*The problem*
Tally the lines below that include "click" and give only the total.

*Listed entries*
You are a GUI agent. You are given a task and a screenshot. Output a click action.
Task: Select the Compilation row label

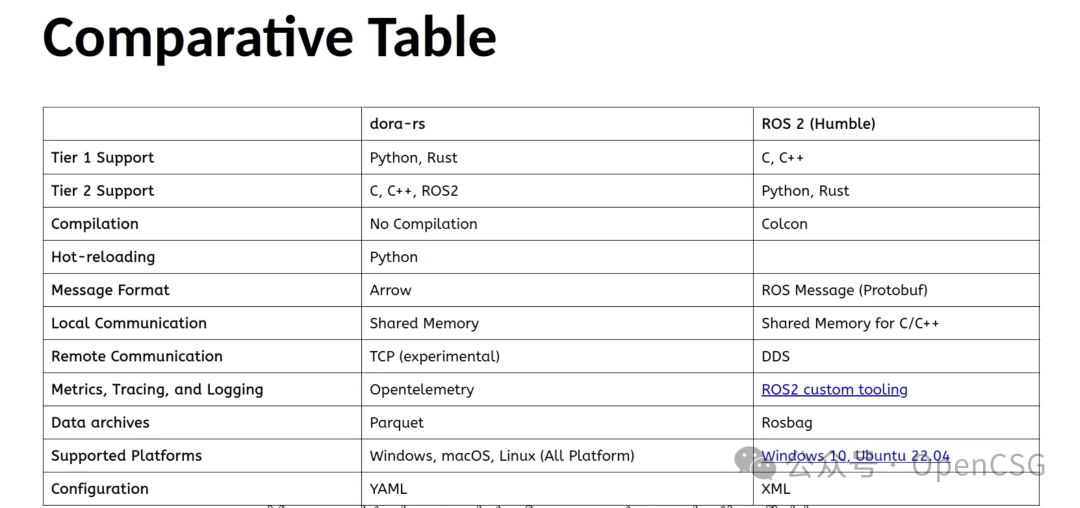coord(95,223)
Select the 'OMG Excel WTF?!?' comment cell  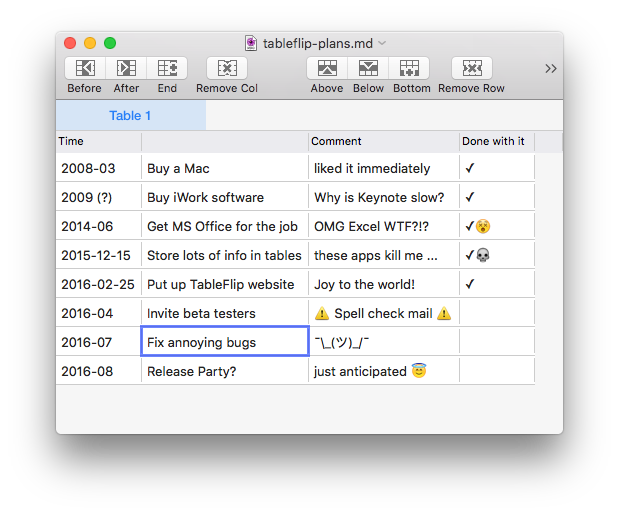coord(383,226)
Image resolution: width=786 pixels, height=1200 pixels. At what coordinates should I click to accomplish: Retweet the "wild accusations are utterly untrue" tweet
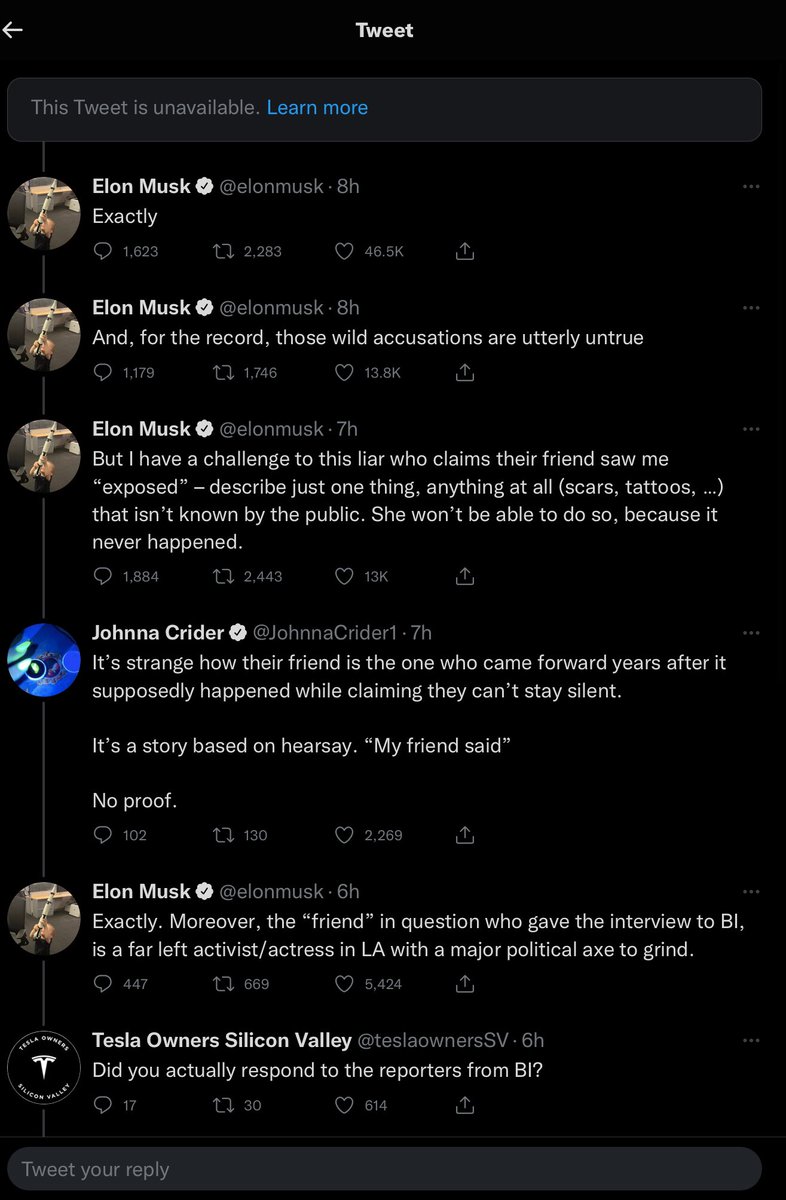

*Exercise answer*
2